Can you turn the data lines, starting at the line containing "The height and width of the screenshot is (458, 1000)." and ending at the line containing "click(x=44, y=403)", into a JSON list of strings with one string per line? Skip blank lines and leave the pictures out.

▶ _Materials provided_:
*****

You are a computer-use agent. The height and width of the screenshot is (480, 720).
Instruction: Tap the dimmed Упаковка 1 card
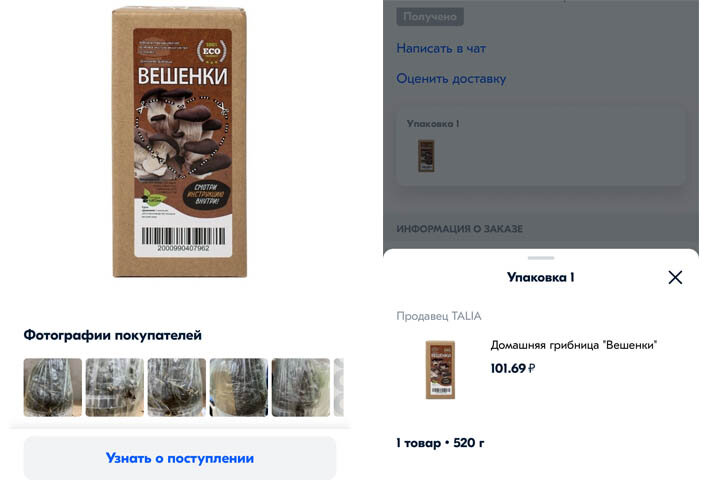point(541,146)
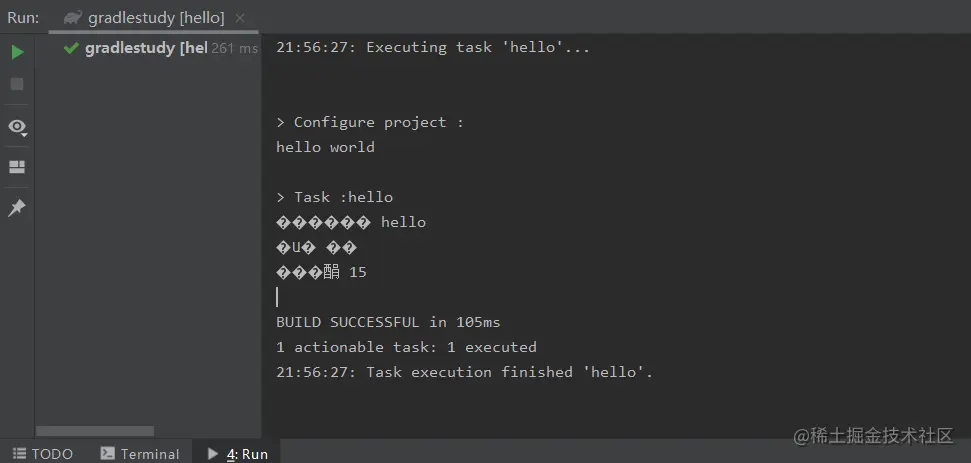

*****

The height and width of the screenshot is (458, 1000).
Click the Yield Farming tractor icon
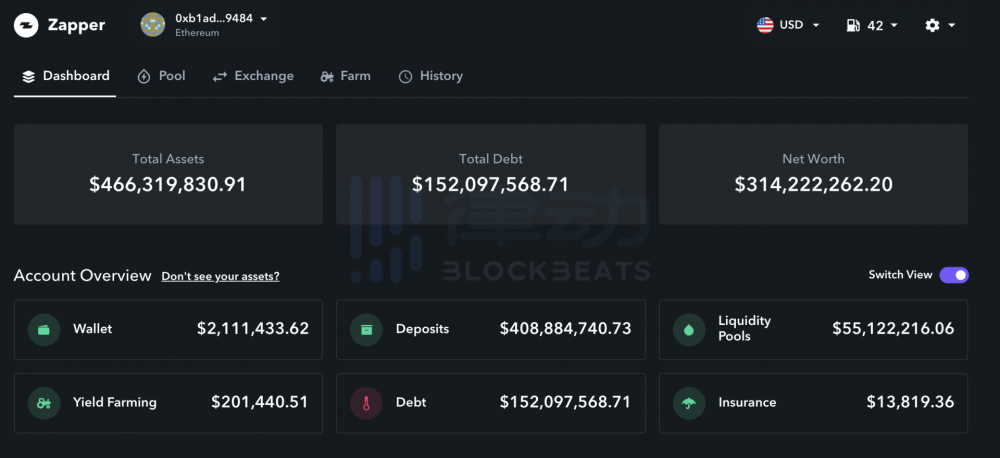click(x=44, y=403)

*****

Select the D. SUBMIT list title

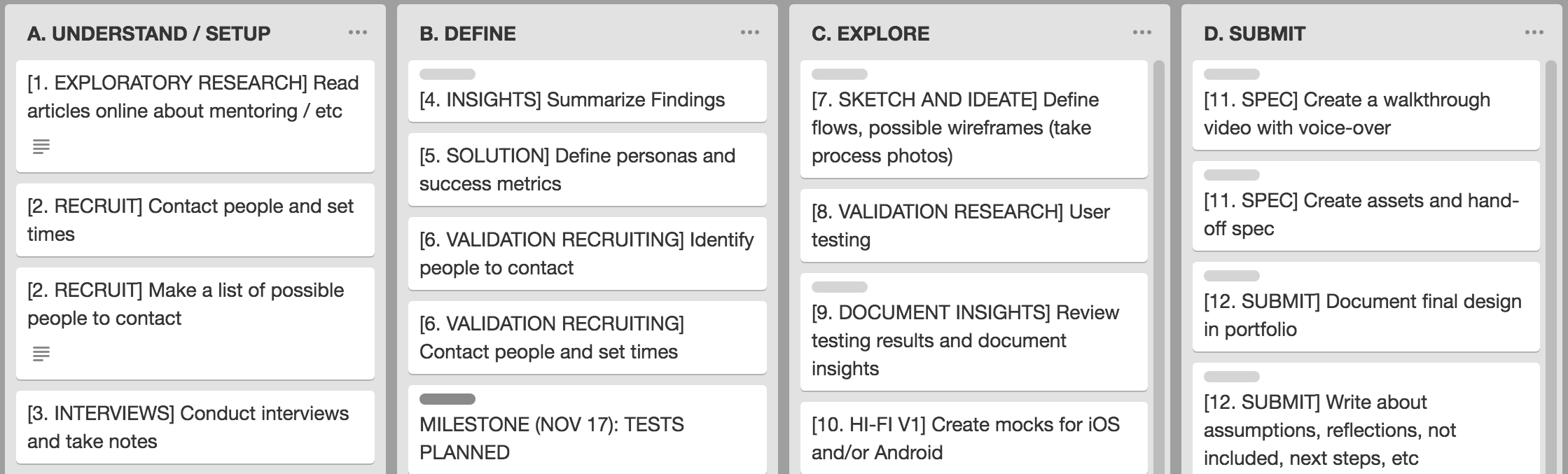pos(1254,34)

*****

▶ _Solved exercise_:
[
  "The height and width of the screenshot is (458, 1000).",
  "Click the Yield Farming tractor icon",
  "click(x=44, y=403)"
]